On February 20th a fleet of 50 new articulated electric buses were formally incorporated into Line 3 of Mexico City’s public transport system.

The city’s transport authority, Metrobús, is a decentralised public entity managing the bus rapid transit (BRT) service through a network spanning 283 stations, seven bus lines and 140 kilometres, which service 1.8 million daily riders. Mexico City now has the largest fleet of articulated e-buses in Latin America and one of the largest worldwide.

mexico city electric buses
Source: ZEBRA

Full fleet electrification by 2035

Metrobús’s target is to electrify its entire bus fleet by 2035. To fulfill this commitment, Metrobús sought technical assistance from the Zero-Emission Bus Rapid Deployment Accelerator (ZEBRA), a partnership led by C40 Cities and the International Council on Clean Transport (ICCT), with support from the World Resources Institute (WRI) and the Global Green Growth Institute (GGGI). ZEBRA assists public authorities in Latin America to deploy low-carbon e-mobility projects and enable replication and scaling-up of best practice across the region.

Opened in 2011, Metrobús’s Line 3 (L3) is 20.4km long and has 38 stations. As L3 reached its tenth year of operation, ZEBRA supported Metrobús with the phase-out of its diesel-fuelled fleet with articulated e-buses. The technical assistance provided facilitated electrification of Metrobús’s L3 line, along with documented learnings from a 2021 pilot, in which ten Yutong articulated electric buses were deployed. The e-bus fleet’s impressive performance persuaded both Metrobús and MIVSA (the BRT’s operator) to acquire more electric buses.

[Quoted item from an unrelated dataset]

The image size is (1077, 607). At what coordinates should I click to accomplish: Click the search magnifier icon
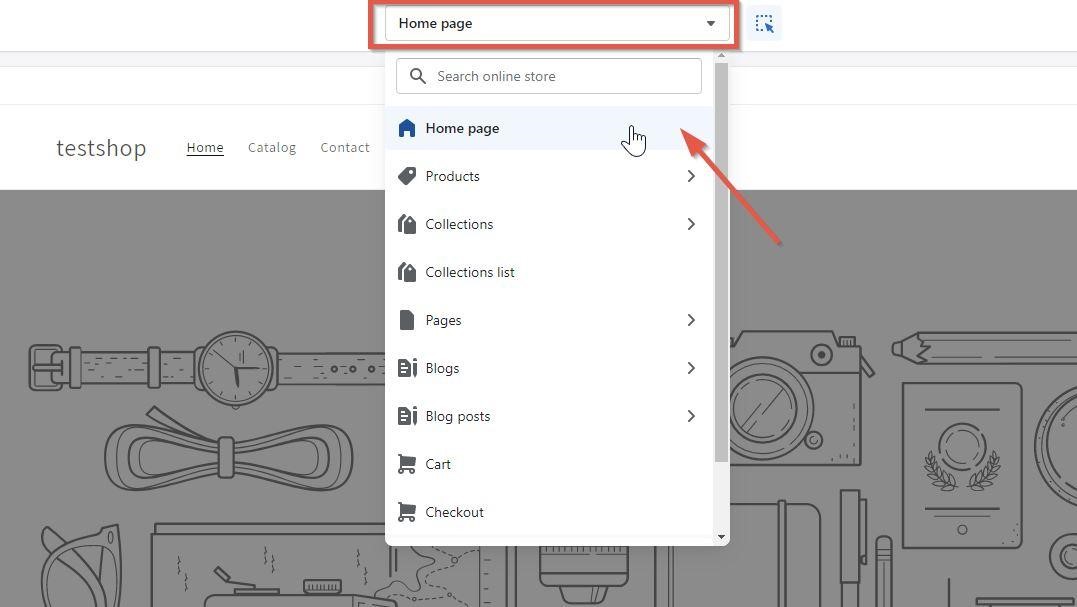click(418, 75)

Technical assistance was made possible thanks to the political commitment secured by C40, through Mexico City’s inclusion as a signatory city in C40’s Green and Healthy Streets Accelerator, along with almost four years of technical assistance from ZEBRA’s partners. This technical assistance included:

  • Defining e-bus technical specifications;
  • Monitoring and evaluation of the city’s first e-bus pilot fleet;
  • E-bus route modelling and total cost of ownership (TCO) analyses;
  • Support in waiving import fees for e-buses;
  • Assessment of Metrobús’s financial model;
  • Assessment and recommendation of the best credit options offered by financial institutions;
  • Technical support to structure the city’s Request for Proposal documents and legal documentation;
  • Recommendations surrounding the construction of charging infrastructure;
  • Dissemination of Mexico City’s experience with other cities in the region.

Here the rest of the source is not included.